• **Goal of the exercise**
Reproduce the lines between the one containing "Where should I click to: Open settings" and the end of the items, inclusive. Give only those lines.

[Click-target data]
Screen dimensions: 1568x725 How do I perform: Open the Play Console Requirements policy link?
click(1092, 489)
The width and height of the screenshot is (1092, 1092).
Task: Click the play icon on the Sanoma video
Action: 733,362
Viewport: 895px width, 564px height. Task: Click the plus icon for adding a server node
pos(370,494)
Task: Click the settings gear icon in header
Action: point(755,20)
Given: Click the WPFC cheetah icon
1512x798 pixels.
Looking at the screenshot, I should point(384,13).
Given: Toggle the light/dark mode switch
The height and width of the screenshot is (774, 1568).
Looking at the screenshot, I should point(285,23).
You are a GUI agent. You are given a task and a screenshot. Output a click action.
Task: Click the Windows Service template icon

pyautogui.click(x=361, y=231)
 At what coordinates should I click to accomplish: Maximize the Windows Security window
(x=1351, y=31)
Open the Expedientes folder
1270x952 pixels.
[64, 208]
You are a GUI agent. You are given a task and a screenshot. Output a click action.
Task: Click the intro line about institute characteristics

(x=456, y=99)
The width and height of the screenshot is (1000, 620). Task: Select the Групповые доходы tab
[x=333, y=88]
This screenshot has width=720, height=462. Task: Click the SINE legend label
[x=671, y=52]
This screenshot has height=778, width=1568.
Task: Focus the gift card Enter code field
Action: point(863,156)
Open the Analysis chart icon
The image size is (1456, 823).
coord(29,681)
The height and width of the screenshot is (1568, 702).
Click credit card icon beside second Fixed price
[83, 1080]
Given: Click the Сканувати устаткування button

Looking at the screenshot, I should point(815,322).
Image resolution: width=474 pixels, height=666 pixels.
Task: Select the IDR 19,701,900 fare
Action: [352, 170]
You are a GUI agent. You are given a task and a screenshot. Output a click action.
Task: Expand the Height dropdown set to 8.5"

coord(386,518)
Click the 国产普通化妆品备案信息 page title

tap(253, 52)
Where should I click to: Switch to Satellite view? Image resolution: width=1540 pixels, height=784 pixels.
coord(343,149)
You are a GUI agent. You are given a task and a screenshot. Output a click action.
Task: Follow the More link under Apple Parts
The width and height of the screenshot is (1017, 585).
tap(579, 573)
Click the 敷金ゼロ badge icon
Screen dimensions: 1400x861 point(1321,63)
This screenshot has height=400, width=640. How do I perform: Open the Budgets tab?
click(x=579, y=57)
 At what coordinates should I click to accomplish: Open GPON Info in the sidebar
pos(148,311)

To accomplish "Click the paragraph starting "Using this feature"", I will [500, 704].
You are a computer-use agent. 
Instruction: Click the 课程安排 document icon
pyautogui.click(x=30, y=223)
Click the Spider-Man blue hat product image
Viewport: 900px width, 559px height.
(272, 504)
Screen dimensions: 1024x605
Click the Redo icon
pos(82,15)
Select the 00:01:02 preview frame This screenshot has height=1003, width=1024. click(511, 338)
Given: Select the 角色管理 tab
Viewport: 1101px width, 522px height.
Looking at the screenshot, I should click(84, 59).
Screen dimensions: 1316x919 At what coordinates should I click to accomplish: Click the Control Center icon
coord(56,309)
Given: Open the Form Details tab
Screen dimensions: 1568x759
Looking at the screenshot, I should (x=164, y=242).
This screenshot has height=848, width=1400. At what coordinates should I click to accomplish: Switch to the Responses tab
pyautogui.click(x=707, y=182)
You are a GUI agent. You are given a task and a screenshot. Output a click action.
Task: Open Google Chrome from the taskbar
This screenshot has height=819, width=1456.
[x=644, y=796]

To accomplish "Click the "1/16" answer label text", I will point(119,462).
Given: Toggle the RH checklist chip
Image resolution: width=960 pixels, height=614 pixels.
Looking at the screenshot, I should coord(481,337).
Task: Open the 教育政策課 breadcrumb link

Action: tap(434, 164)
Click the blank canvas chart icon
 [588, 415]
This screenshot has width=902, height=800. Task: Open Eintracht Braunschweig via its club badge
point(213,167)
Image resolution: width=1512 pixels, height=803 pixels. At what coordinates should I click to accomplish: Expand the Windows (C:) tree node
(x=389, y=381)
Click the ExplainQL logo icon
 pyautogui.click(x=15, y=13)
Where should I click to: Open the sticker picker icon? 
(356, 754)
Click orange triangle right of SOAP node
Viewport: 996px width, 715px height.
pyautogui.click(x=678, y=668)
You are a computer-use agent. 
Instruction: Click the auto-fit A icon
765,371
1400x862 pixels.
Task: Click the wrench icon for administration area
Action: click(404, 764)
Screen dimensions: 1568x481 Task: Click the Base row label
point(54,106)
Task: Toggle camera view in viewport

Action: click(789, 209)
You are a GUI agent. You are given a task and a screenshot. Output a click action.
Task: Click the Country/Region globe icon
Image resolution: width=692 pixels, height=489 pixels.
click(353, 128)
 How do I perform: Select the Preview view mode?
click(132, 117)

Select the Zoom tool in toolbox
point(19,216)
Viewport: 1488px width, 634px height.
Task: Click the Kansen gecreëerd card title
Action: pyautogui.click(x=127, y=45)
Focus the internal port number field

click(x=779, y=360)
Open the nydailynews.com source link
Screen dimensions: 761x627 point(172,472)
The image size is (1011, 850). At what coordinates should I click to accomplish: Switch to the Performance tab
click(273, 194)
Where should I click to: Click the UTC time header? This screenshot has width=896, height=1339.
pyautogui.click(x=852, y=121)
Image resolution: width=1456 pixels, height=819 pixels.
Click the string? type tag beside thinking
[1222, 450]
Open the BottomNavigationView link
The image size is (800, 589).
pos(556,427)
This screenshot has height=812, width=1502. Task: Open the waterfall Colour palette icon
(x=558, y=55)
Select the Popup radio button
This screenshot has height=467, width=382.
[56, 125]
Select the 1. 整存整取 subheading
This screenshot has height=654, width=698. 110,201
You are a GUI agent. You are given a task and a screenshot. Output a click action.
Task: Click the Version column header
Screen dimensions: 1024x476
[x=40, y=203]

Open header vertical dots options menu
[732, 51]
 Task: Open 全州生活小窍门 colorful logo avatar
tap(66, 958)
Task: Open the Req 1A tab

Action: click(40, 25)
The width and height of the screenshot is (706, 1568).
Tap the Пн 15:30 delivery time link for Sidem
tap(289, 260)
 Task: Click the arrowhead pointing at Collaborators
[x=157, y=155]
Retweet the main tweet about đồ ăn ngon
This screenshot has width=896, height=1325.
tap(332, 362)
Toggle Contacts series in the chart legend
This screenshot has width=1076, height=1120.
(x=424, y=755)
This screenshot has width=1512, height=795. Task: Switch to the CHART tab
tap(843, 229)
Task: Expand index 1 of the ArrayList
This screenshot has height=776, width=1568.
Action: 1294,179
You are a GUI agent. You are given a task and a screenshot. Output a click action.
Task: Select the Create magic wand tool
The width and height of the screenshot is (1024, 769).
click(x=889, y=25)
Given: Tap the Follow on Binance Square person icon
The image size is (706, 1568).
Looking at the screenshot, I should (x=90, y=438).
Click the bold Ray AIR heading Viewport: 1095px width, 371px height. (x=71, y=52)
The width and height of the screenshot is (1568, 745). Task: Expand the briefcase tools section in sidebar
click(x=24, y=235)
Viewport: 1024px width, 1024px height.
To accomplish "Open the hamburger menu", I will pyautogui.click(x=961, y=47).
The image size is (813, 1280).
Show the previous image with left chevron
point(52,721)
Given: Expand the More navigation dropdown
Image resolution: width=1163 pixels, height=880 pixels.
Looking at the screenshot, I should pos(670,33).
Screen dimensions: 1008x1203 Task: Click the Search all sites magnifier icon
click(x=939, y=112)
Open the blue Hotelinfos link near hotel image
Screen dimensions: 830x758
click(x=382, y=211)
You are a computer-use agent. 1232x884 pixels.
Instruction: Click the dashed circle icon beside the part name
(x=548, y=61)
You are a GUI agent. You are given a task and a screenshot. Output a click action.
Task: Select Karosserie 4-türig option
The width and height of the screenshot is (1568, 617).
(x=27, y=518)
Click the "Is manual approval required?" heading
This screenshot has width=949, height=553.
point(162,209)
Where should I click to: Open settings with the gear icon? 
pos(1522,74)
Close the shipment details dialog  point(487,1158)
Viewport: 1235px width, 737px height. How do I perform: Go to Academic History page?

• **Answer to this problem**
Where should I click to: Open settings with the gear icon? 
pos(1522,74)
Close the shipment details dialog  point(487,1158)
Viewport: 1235px width, 737px height. How do I perform: Go to Academic History page?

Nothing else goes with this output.